Building and scaling AI use cases for enterprises

From: aidotengineer

This article discusses the journey of implementing AI in enterprises, focusing on how to build and scale use cases with OpenAI’s technologies and insights into agentic workflows [00:00:20].

OpenAI’s Operating Model [00:00:40]

OpenAI operates with two core engineering teams:

Research Team: Comprising 1,200 researchers, this team is responsible for inventing and deploying foundational AI models [00:00:48].
Apply Team: This team takes the foundational models and builds them into products like ChatGPT and the API, making GPT models available for deployment [00:01:00].

Beyond engineering, a “go-to-market” team helps deliver these products to end-users, automating internal operations and integrating AI into the workforce [00:01:11]. This process includes an iterative loop where feedback from the field directly improves products and core models through a “research flywheel” [00:01:27]. This represents OpenAI’s approach to AI deployment and enterprise integration [00:01:41].

The AI Customer Journey in Enterprise [00:01:45]

The AI customer journey for enterprises typically unfolds in three phases:

Building an AI-Enabled Workforce: This initial step involves getting AI tools into the hands of employees to foster AI literacy and encourage daily use in their work [00:01:54]. OpenAI’s ChatGPT is a primary product for this phase [00:02:30].
Automating AI Operations: Enterprises then graduate to automating internal AI operations, such as building automation or co-pilot type use cases [00:02:11]. While ChatGPT can partially assist, the OpenAI API is typically used for more complex or customized needs [00:02:38].
Infusing AI into End Products: The final phase involves infusing AI into end-user facing products, primarily through API use cases [00:02:22].

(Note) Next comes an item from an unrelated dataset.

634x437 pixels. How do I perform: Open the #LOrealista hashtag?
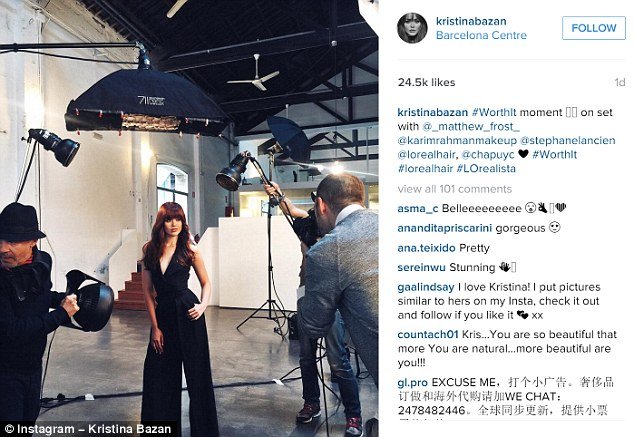(x=486, y=169)
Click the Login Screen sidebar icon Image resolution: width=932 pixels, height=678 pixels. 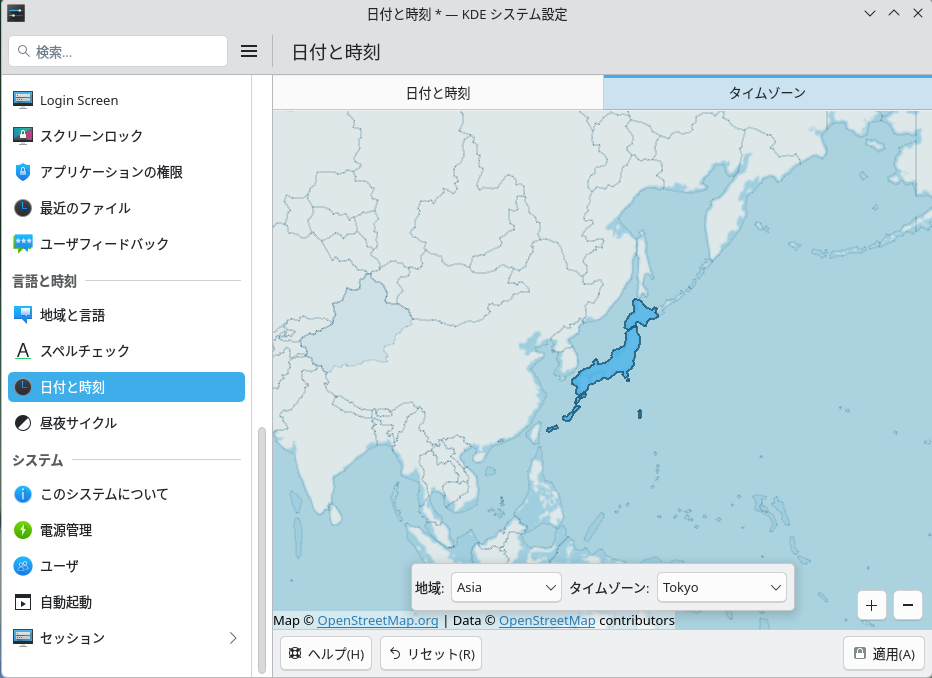[x=22, y=100]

Crafting an Enterprise AI Strategy [00:03:05]

When enterprises craft their AI strategy, the process often includes:

Top-Down Strategic Guidance: It’s crucial to first define the broader business strategy and then determine where AI technology aligns with that strategy [00:03:10].
Identifying High-Impact Use Cases: After setting the strategy, identify one or two high-impact use cases to scope out and deliver upon [00:03:33].
Building Divisional Capability: This involves enabling teams and infusing AI throughout the organization through enablement programs, establishing centers of excellence, or building a centralized technological platform for others to build upon [00:03:52].

The Use Case Journey [00:04:25]

A typical use case journey, illustrated as a three-month example, involves several key phases:

Ideation & Scoping: This includes initial ideation, detailed scoping, architectural review to understand how AI fits into the existing stack, and clearly defining success metrics and KPIs [00:04:40].
Development: This is the bulk of the time, involving iterative development, refining prompting strategies, and implementing techniques like Retrieval Augmented Generation (RAG) to continuously improve the use case [00:04:53]. OpenAI’s team engages closely during this phase through workshops, office hours, paired programming, and webinars to accelerate progress [00:05:06].
Testing & Evaluation: After development, the focus shifts to testing and evaluation, including A/B testing and beta rollouts, against the predefined evaluation metrics [00:05:24].
Production: This phase includes the launch rollout and scale optimization testing to ensure the solution performs effectively for many end-users [00:05:37].
Maintenance: Ongoing maintenance ensures continued performance and improvement [00:05:45].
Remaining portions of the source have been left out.